→ **Exercise text**:
╭──

A FRIEND called me the other day and said in a melancholy voice that she was leaving Shanghai, the city she has called home for more than two years.
With a master’s degree and a husband working as pharmaceutical sales representative, she could have led a decent life even in this increasingly expensive city. Somehow she felt compelled to leave, citing exorbitant home prices, a tightening of hukou, or household registration, and curbs on home purchase by non-local citizens unless they contribute to the local social welfare fund for at least five consecutive years.
Having already received a job offer, she is planning a move to Wuxi, a prosperous city in the Jiangsu Province.
My friend is among hundreds of thousands of people who are on their way out of Shanghai and, for that matter, other first-tier Chinese cities including Beijing, Guangzhou and Shenzhen.
Second-tier cities like Wuxi look set to benefit from this exodus of a young working-age population from the big metropolises. According to media reports, a handful of second-tier cities have announced favorable policies aimed at attracting young talent and involving them in their drive for a brighter future.
For example, out of roughly 7.5 million college graduates this year, cities like Wuhan, Xi’an and Changsha — capitals of Hubei, Shaanxi and Hunan provinces respectively — have reportedly offered rent and home purchase allowances to the best students. Also guaranteed is a local hukou and all the benefits that come with it: public healthcare, education and so on.

╰──

→ **Task goal**: Rewrite the stretch of the passage on people leaving Shanghai from "For example, out" through "education and so on.", swapping "allowances" for "subsidies". The rows that follow are separate material and have no connection to the passage on people leaving Shanghai.

→ **Data to examine**:

╭──

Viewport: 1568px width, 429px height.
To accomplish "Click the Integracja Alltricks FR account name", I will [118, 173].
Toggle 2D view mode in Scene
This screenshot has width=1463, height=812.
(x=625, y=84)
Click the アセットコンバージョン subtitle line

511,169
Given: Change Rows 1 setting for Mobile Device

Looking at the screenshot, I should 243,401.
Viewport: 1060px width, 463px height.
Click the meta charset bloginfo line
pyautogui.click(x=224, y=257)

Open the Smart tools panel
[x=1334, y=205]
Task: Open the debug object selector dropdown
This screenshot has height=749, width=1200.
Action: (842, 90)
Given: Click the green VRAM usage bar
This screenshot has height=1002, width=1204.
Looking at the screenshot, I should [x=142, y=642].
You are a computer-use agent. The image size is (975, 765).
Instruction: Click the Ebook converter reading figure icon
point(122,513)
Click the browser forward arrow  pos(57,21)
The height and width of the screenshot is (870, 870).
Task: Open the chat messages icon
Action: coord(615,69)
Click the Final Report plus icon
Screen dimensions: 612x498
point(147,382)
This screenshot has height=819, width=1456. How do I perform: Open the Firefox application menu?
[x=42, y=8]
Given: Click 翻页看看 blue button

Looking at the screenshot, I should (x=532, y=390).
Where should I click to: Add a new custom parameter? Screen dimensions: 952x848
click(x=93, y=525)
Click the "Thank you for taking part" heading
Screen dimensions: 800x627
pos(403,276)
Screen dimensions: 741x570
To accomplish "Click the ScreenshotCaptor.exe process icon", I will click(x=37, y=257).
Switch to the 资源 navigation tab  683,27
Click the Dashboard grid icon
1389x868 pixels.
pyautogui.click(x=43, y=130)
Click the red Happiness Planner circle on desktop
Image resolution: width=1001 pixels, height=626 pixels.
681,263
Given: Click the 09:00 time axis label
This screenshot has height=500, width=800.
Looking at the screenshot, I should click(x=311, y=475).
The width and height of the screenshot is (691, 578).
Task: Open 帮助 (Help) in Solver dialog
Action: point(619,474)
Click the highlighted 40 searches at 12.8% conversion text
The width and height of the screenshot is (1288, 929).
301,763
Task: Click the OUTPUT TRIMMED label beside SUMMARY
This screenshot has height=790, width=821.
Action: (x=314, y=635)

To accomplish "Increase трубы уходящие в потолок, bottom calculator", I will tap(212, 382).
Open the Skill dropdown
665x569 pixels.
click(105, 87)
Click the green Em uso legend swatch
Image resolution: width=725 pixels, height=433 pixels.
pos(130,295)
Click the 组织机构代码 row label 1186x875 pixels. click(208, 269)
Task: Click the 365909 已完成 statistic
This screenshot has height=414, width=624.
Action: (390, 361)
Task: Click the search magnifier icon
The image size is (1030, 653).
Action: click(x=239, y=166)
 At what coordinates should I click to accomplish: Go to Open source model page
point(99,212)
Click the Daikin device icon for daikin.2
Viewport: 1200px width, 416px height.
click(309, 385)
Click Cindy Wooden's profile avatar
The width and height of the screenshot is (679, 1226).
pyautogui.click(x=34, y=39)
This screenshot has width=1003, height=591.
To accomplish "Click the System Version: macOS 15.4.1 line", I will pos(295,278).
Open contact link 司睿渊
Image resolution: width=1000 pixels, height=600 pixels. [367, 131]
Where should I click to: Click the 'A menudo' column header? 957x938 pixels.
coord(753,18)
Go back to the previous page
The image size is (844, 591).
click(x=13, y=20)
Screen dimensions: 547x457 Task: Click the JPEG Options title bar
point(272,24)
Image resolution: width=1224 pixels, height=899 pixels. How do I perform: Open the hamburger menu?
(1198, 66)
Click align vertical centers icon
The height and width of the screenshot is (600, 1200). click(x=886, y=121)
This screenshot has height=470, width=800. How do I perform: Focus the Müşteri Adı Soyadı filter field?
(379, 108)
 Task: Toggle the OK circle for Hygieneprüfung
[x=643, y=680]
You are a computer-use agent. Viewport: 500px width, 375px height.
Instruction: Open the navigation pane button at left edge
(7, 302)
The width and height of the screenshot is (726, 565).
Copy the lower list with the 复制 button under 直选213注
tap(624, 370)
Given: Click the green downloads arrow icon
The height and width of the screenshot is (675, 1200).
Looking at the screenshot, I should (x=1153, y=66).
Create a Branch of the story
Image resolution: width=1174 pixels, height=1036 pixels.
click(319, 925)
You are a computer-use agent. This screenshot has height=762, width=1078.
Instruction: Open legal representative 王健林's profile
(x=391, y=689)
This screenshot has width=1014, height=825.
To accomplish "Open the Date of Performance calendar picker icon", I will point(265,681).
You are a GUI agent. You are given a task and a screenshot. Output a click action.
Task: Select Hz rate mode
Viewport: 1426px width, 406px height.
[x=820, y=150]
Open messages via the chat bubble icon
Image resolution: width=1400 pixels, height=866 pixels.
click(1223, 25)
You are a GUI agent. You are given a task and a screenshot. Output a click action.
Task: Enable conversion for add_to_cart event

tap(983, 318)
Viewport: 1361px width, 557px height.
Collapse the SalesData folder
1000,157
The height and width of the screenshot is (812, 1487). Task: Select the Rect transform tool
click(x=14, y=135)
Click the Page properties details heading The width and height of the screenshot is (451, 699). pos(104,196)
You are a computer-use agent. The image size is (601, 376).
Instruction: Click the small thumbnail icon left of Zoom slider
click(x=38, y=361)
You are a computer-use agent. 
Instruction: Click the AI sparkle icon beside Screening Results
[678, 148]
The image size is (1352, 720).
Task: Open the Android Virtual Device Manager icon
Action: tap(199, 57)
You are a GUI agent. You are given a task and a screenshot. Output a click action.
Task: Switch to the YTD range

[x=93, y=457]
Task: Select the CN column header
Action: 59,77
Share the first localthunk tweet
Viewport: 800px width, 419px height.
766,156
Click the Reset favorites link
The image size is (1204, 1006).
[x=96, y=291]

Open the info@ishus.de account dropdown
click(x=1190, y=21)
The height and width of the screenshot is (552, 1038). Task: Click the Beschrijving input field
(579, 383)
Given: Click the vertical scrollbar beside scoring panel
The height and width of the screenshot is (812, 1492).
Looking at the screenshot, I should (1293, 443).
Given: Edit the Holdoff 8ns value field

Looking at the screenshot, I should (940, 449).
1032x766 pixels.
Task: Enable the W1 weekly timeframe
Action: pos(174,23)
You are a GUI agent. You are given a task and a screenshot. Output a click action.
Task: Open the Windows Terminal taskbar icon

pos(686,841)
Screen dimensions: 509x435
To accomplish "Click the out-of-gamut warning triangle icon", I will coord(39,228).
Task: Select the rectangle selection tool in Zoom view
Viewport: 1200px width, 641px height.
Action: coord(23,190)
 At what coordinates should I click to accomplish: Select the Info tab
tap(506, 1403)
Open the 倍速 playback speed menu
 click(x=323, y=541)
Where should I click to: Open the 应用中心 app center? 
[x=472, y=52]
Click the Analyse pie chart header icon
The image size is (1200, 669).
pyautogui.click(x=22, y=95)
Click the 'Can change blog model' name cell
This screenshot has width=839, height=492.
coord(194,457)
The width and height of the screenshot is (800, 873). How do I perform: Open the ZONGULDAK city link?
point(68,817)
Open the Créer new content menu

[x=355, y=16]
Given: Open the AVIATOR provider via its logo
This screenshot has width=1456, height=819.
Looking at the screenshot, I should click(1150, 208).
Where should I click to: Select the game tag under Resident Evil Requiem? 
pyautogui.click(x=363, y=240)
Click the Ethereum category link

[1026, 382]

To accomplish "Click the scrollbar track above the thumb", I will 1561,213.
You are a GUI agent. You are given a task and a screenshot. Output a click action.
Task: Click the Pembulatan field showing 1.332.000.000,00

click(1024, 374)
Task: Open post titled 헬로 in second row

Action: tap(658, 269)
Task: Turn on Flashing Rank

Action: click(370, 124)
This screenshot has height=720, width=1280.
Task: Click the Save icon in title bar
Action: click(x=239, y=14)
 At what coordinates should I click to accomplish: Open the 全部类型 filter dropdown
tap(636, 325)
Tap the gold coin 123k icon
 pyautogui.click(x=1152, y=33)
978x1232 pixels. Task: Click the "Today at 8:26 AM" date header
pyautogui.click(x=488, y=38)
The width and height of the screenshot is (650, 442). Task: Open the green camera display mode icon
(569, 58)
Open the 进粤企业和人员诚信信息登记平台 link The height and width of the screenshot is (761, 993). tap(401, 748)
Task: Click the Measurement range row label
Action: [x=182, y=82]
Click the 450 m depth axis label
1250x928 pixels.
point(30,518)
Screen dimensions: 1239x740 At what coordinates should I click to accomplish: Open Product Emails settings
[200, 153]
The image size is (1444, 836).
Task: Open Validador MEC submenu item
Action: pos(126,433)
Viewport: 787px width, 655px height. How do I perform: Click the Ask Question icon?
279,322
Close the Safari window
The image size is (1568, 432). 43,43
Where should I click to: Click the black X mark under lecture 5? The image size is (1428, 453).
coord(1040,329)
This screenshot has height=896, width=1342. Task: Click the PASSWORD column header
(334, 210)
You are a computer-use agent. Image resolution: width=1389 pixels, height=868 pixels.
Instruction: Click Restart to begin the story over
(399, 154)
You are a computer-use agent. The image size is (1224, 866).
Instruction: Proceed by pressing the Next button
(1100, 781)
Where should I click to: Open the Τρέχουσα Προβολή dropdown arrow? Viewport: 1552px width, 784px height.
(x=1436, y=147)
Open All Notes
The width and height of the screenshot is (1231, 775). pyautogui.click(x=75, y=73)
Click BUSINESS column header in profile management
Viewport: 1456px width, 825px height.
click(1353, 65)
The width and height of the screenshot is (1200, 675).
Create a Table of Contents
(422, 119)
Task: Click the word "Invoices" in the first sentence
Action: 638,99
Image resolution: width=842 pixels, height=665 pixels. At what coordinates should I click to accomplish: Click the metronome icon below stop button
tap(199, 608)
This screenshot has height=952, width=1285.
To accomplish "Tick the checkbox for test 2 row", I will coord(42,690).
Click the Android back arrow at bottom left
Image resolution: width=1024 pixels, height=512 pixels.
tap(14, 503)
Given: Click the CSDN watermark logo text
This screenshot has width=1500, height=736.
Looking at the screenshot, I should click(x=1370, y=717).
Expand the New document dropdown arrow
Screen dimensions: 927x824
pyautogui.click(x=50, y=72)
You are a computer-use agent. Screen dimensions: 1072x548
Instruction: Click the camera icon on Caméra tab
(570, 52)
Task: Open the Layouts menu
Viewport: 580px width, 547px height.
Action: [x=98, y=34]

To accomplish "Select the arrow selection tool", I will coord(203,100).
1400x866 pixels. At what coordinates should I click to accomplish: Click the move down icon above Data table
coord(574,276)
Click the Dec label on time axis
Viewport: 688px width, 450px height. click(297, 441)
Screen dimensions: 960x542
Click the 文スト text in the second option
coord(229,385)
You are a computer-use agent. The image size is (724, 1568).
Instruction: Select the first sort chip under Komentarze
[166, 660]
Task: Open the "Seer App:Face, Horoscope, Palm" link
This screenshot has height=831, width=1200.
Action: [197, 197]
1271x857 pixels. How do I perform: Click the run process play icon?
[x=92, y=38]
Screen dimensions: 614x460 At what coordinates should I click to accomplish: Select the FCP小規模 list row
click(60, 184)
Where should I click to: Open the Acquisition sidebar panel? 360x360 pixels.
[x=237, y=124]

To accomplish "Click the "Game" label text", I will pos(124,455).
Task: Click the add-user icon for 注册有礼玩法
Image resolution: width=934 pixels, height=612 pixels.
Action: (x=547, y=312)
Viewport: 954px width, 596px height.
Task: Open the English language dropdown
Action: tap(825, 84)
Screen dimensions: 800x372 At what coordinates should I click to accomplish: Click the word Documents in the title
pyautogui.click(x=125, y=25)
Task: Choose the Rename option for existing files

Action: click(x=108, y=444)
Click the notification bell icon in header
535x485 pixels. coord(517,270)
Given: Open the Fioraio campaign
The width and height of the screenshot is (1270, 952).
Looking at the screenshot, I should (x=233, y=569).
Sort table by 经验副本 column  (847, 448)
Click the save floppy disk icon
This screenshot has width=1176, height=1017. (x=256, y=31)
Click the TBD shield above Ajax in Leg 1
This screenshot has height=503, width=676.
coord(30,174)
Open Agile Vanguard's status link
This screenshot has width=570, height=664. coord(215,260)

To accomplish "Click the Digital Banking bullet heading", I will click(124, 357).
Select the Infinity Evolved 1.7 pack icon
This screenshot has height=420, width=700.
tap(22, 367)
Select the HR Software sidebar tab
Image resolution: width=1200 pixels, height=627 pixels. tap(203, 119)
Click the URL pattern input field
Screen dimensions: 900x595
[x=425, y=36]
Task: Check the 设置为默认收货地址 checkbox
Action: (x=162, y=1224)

╰──

→ **Answer section**:
For example, out of roughly 7.5 million college graduates this year, cities like Wuhan, Xi’an and Changsha — capitals of Hubei, Shaanxi and Hunan provinces respectively — have reportedly offered rent and home purchase subsidies to the best students. Also guaranteed is a local hukou and all the benefits that come with it: public healthcare, education and so on.